VOTING AGREEMENT
Exhibit
10(z)
THIS
VOTING AGREEMENT (this
“Agreement”) dated as of June 29, 2007 is by and among Atlas America, Inc.,
a Delaware corporation (“Atlas America”), and Atlas Energy Management, Inc., a
Delaware corporation (“Atlas Management”).
WHEREAS,
reference is made to the
Class D Unit and Common Unit Purchase Agreement (the “Purchase Agreement”)
relating to the proposed private placement to certain institutional investors
of
Class D Units and Common Units of Atlas Energy Resources, LLC (the “Company”);
and
WHEREAS,
reference is made to the
Purchase Agreement, whereby the Company will agree to take all action necessary
to convene a meeting of its Unitholders to consider and vote upon, or obtain
the
consent of its Unitholders to, the conversion of the Purchasers’ Class D Units
into Common Units (the “Conversion”) as soon as practicable, but in any event
not later than 135 days following the Closing Date; and
WHEREAS,
each of Atlas America and
Atlas Management are record holders of Units (“Voting Units”) representing
limited liability company interests in the Company, and each of them desires
to
set forth certain agreements and arrangements related to the voting of such
Voting Units in respect of the conversion of the Class D Units into Common
Units.
NOW,
THEREFORE, in consideration of
the premises and the covenants and agreements contained herein, and for other
good and valuable consideration, the receipt and sufficiency of which are hereby
acknowledged, and intending to be legally bound hereby, the parties hereby
agree
as follows:
1.
Effectiveness.
The
provisions of this Agreement shall be effective upon the date first written
above.
2.
Definitions.
Capitalized
terms used herein without definition shall have the meanings given to them
in
the Purchase Agreement.
3.
Agreement
to Vote. At any
meeting of the Unitholders convened to consider and vote upon the Conversion
or
in connection with any solicitation of consents to the conversion, each of
Atlas
America and Atlas Management unconditionally and irrevocably agrees to vote
all
of the Units owned by such person on the record date fixed by the Company’s
Board of Directors for any such meeting, or to give its consent in a consent
solicitation, in favor of the conversion of the Class D Units into Common Units.
4.
Additional
Covenants. As
applicable, the parties shall cause their respective officers, employees and
agents to take all requisite action requested by the Company or the Purchasers
to carry out their obligations under this Agreement.
5.
Specific
Enforcement. It
is agreed and understood that monetary damages would not adequately compensate
an injured party for the breach of this Agreement by any party, that this
Agreement shall be specifically enforceable, and that any breach or threatened
breach of this Agreement shall be the proper subject of a temporary or permanent
injunction or restraining order without a requirement of posting bond.
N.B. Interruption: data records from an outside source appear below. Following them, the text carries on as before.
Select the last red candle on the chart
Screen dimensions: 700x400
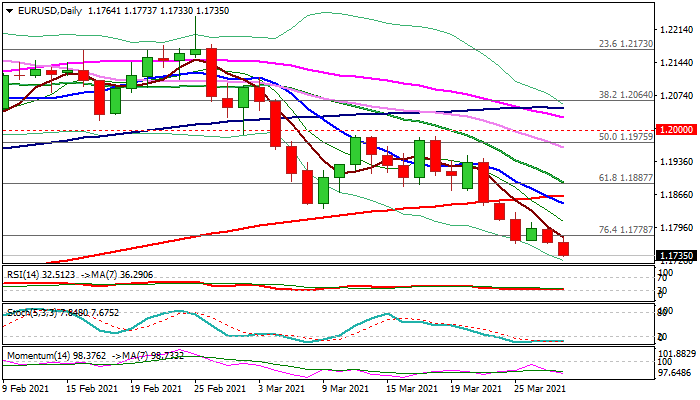click(x=565, y=248)
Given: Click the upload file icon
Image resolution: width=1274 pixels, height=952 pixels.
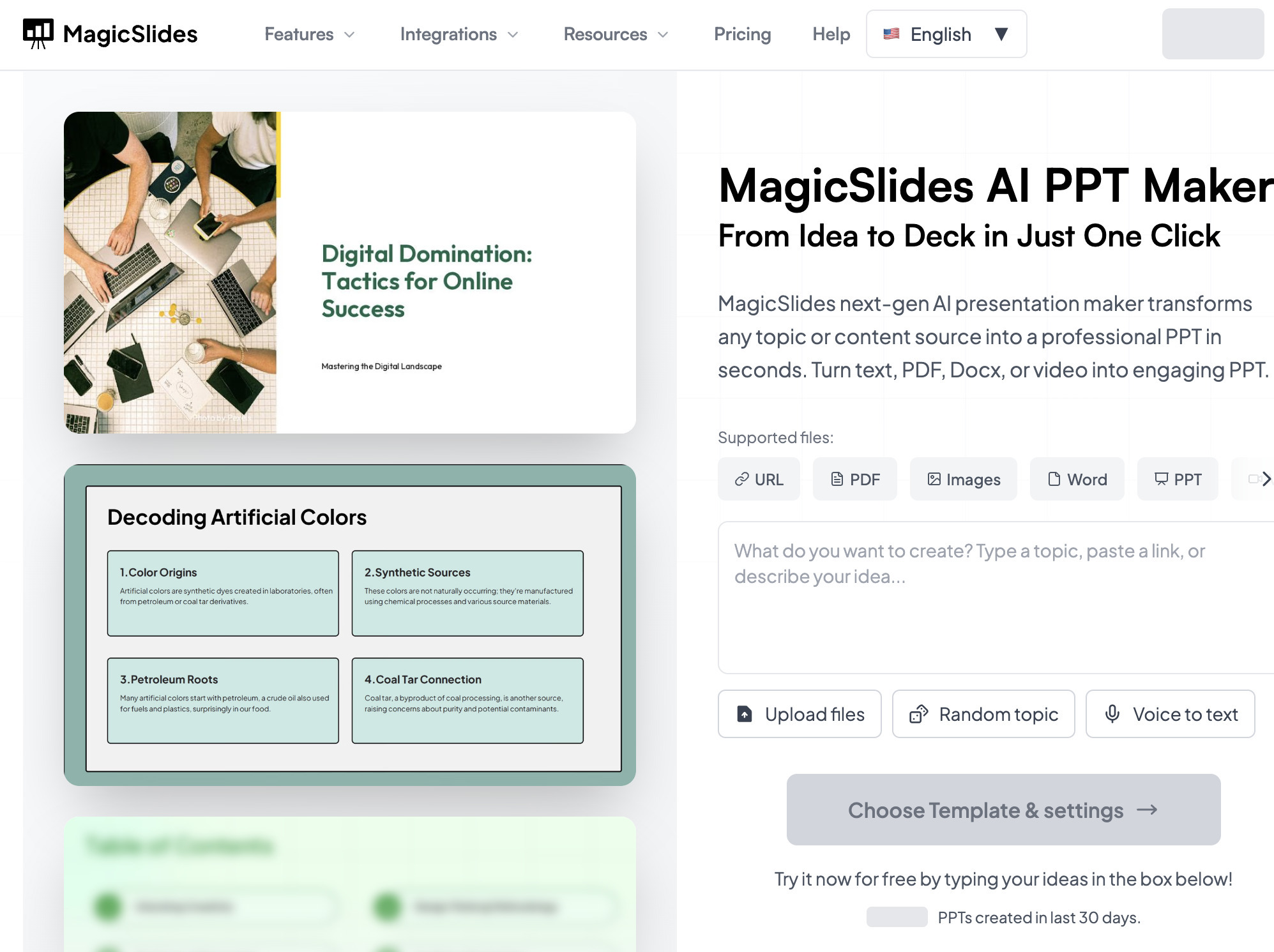Looking at the screenshot, I should pyautogui.click(x=745, y=714).
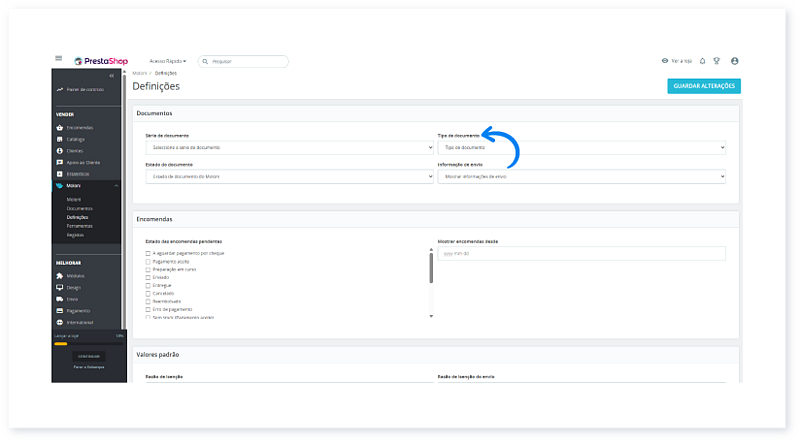Click the trophy icon in header
The width and height of the screenshot is (800, 442).
(x=717, y=61)
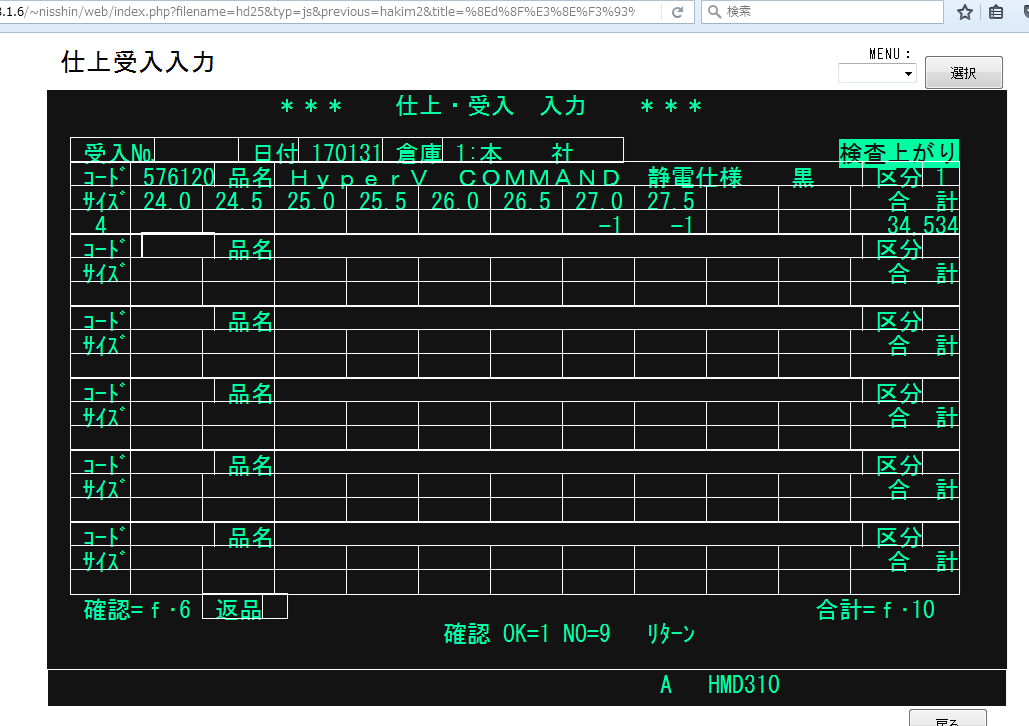
Task: Click the magnifier icon in search box
Action: click(x=713, y=12)
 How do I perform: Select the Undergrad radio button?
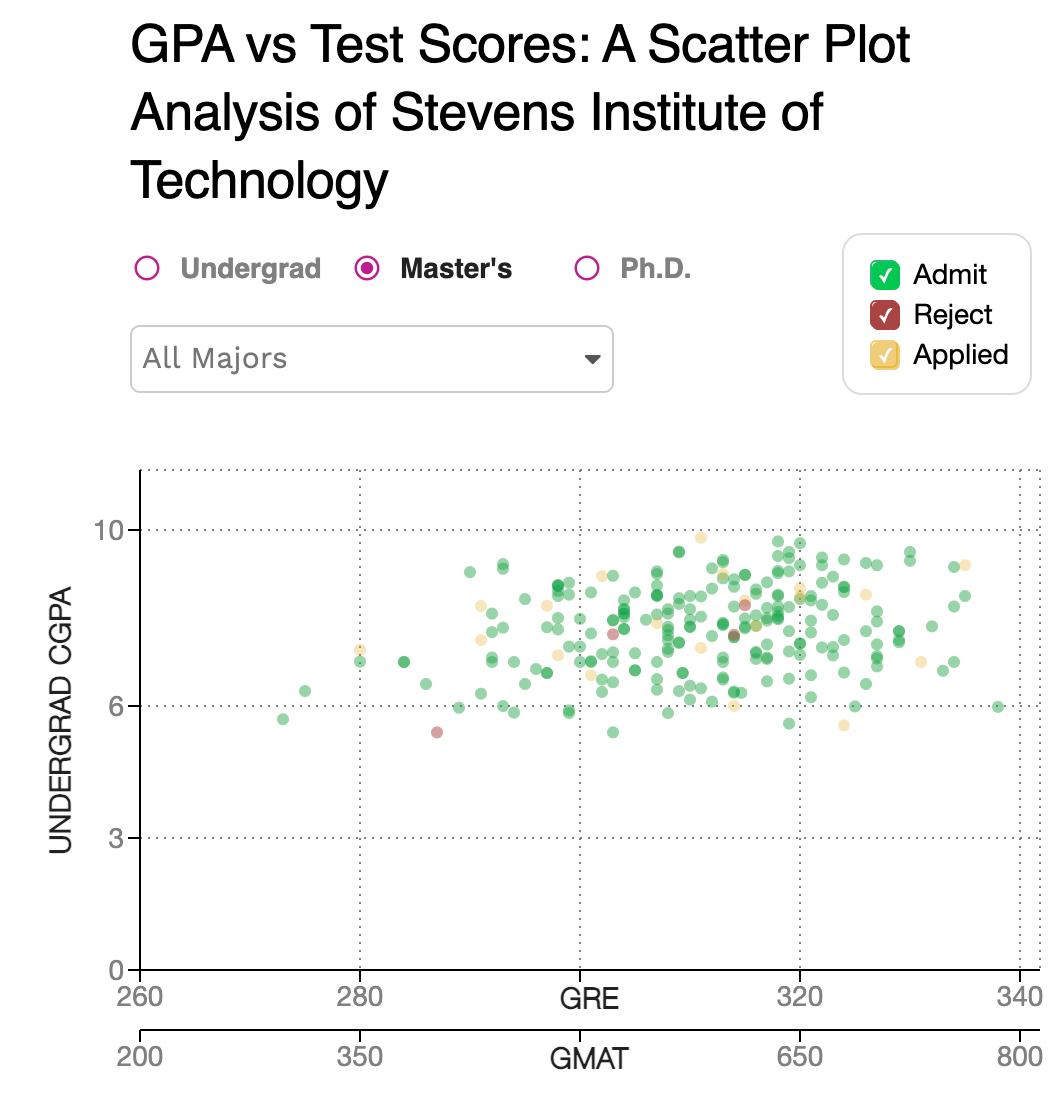pos(147,268)
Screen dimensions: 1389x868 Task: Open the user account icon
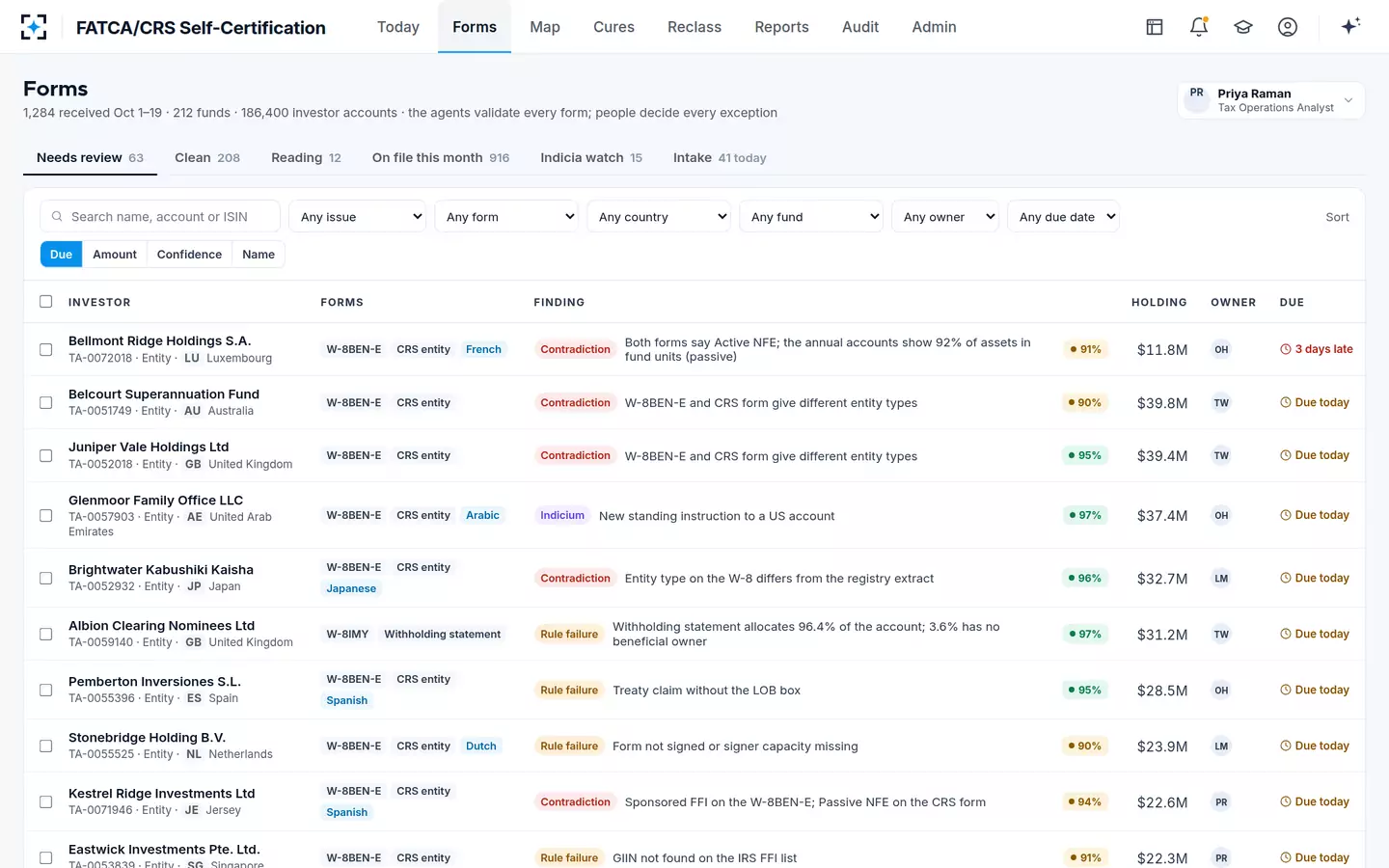[1288, 27]
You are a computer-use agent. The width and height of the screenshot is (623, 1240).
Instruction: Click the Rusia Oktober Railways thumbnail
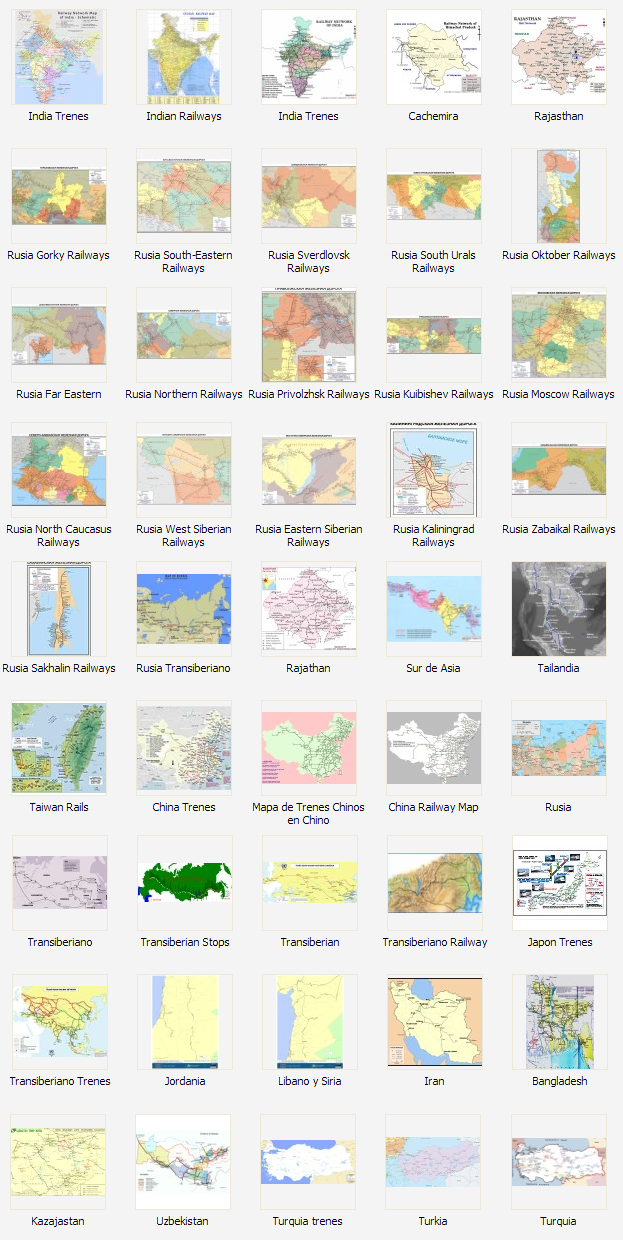tap(558, 196)
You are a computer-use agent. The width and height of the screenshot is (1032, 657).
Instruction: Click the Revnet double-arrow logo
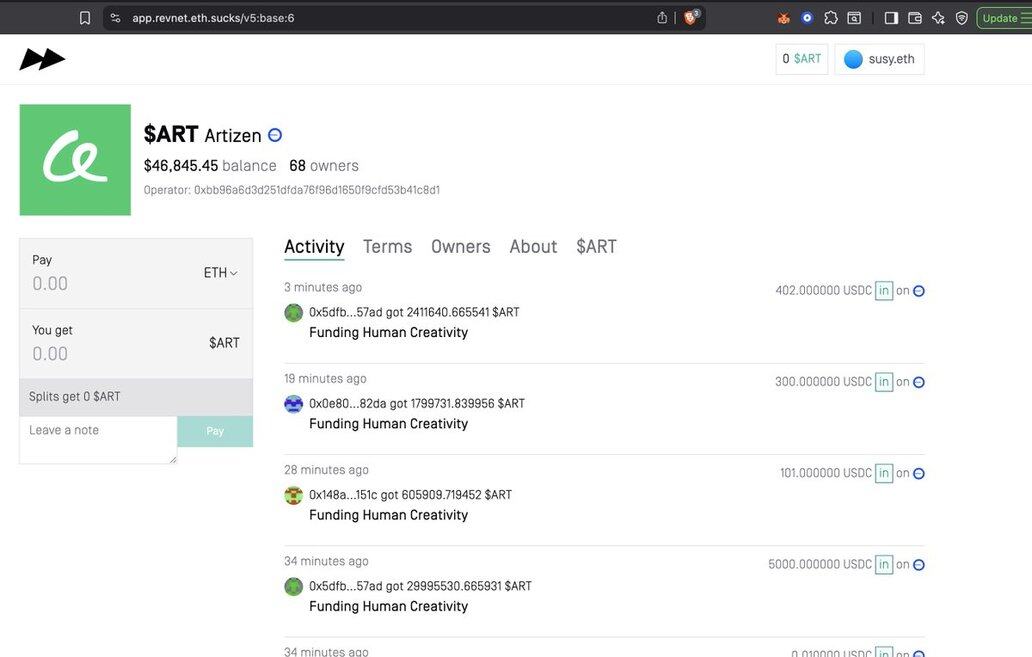[42, 60]
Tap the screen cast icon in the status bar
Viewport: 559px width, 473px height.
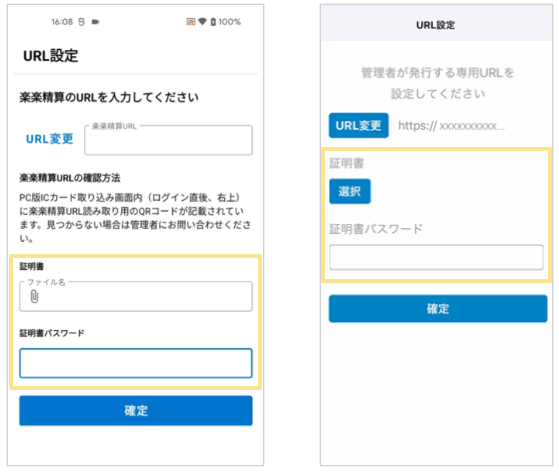[x=191, y=22]
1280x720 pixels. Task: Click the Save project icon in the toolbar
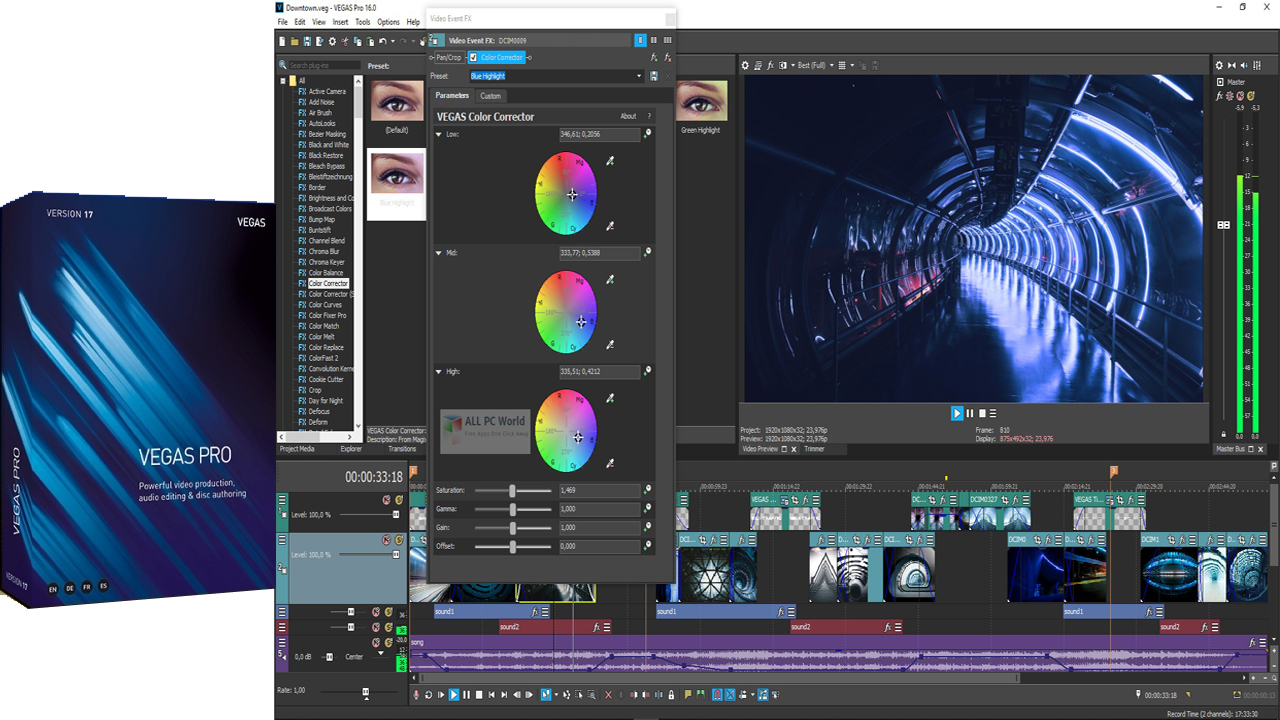click(307, 41)
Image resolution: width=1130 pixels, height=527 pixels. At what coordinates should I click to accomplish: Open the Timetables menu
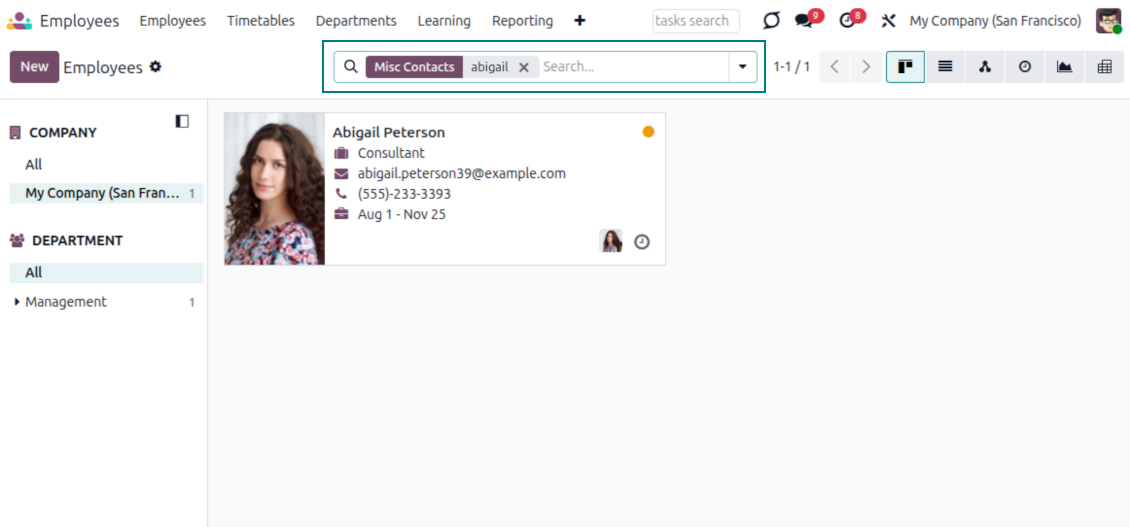tap(260, 21)
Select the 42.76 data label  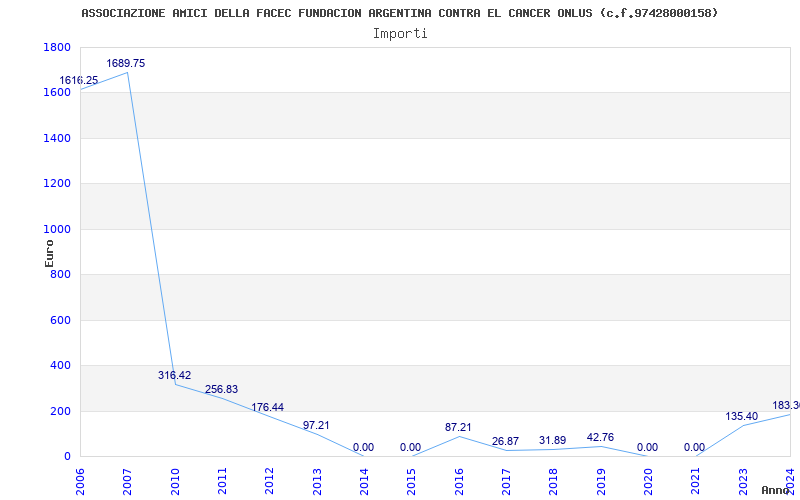coord(600,438)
Further,
each party hereto waives any claim or defense that there is an adequate remedy
at law for such breach or threatened breach.
6.
Representations
and
Warranties. Each of Atlas America and Atlas Management hereby represents and
warrants with respect to itself, on and as of the date of this Agreement, as
follows:
(a)
It has full right, power and
authority to vote the Voting Units, held of record by it, in the manner
contemplated herein.
(b)
The Voting Units represent
approximately 29,352,996 Common Units and 748,456 Class A Units.
(c)
It has all requisite power and
authority to enter into and perform its obligations under this Agreement. The
execution, delivery and performance of this Agreement have been duly authorized
by all necessary action on the part of such party. This Agreement has been
duly
executed and delivered by such party. This Agreement constitutes its legal,
valid and binding obligation, enforceable in accordance with its terms, except
as such enforceability may be limited by bankruptcy, insolvency, fraudulent
transfer and similar laws affecting creditors’ rights generally or by general
principles of equity.
(d)
The execution, delivery and
performance of this Agreement will not, with or without the giving of notice
or
the passage of time, (i) violate any judgment, injunction, order or decree
of any court, arbitrator or governmental agency applicable to such party, or
(ii) conflict with, result in the breach of any provision of, constitute a
default under, or require the consent or approval of any third party under,
any
agreement or instrument to which such party is a party or by which such party
is
bound.
7.
Covenants.
(a)
Until the termination of this
Agreement, such party will not enter into any transaction, take any action
or by
inaction permit any event to occur that would result in any of the
representations or warranties of such party herein contained not being true
and
correct or that would prevent or otherwise restrict such party from performing
its obligations under this Agreement. None of the parties to this Agreement
shall be subject to any restrictions on transfer as a result of entering into
this Agreement, except that in any transfer of all or any portion of any such
party’s Voting Units such transferee shall agree in writing to be bound by the
terms of this Agreement.
(b)
Such party shall execute and
deliver any additional documents reasonably necessary or desirable to evidence
the agreement to vote granted herein with respect to the Voting Units or
otherwise implement and effect the provisions of this Agreement.
8.
Third
Party Beneficiaries.
Each of Atlas America and Atlas Management acknowledges that the beneficiaries
of the terms of this Agreement are the Purchasers who purchase Class D Units
pursuant to the Purchase Agreement. Each of Atlas America and Atlas Management
acknowledges further and agrees that such Purchasers shall have the right to
enforce this Agreement. Nothing in this Agreement shall be construed to impose
any personal liability on any officer, employee, director, incorporator, member,
manager, partner or stockholder of any party or any of its affiliates.
9.
Captions.
The captions and
headings used in this Agreement are for convenience only and do not in any
way
limit or amplify the terms and provisions hereof.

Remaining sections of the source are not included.